The University of Tartu ventures out into the business world, Source: Neil Howard, on Flickr (CC BY-NC 2.0)

University of Tartu starts an innovative model by becoming an investor

University of Tartu starts an innovative model by becoming an investor

This will help fill the gap between research and entrepreneurship

Today, 3 June, Tartu’s municipal website reported that for the first time in Estonia a university has agreed to become a shareholder in a start-up company after the University of Tartu signed an agreement with UP Catalyst to that effect. By dipping its toes into the private sector, the academic institution aims to accelerate the promotion and application of research results in the real world.

What the Estonian university will invest is not financial, but, rather, intellectual capital. For this purpose, the academic body has created a business arm, called UniTartu Ventures.

"We created a model where the university transfers intellectual property to UniTartu Ventures, which in turn transfers it to the start-up and receives a stake in the company. As an active investor, UniTartu Ventures will continue to advise on the company's development after the transaction," explained Mart Maasik, Head of Investment at UniTartu Ventures.

Closer connection between economy and science

Research and innovation often happen in universities, in fact, this is the purpose of the existence of any academic institution, apart from providing education and training.

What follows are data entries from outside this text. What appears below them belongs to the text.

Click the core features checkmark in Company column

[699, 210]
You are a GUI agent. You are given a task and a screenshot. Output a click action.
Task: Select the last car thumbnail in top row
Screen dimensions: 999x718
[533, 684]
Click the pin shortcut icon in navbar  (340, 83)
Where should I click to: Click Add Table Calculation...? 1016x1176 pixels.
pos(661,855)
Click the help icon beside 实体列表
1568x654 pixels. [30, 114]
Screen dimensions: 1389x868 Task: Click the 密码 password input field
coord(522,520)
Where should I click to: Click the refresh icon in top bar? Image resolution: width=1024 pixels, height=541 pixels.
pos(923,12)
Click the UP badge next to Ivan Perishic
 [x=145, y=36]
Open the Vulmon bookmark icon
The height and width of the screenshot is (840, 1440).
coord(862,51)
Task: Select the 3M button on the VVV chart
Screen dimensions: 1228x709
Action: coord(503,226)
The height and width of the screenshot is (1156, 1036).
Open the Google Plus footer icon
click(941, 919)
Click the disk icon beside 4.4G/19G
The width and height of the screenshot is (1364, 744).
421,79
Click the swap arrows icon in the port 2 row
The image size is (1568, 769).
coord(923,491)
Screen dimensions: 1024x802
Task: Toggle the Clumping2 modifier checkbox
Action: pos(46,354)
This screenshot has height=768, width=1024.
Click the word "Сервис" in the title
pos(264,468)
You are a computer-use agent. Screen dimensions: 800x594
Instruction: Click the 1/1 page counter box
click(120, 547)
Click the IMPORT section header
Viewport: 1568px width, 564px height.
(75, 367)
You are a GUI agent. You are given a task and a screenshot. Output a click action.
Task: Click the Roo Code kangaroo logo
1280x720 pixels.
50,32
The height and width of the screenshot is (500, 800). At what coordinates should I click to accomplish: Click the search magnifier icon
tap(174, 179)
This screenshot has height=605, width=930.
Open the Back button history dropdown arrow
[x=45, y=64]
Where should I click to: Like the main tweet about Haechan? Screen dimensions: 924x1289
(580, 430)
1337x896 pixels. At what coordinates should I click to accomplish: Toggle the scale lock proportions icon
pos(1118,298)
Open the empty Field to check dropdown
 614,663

UniTartu Ventures, a private limited company owned by the University of Tartu, was established a year ago with the aim of investing the intellectual property created by researchers in science and technology-intensive companies.

Starting a research business is often seen as the end of research, but in business terms, it is just the beginning of a new journey. The goal of UniTartu Ventures is to contribute to the continuation of cooperation with the university, with research and development, after the start of the company and the involvement of the initial investment. In this way, everyone involved wins and the knowledge-intensive business grows. 

UP Catalyst, the other signatory of the agreement, is a start-up turning the CO2 from heavy industry emissions into valuable carbon nanomaterials and graphite for use in batteries and accumulators. The investment round ended only recently, during which time investors injected more than two million euros into the company. According to the company's manager Gary Urb, the transaction with UniTartu Ventures will increase the company's credibility mainly in the eyes of investors.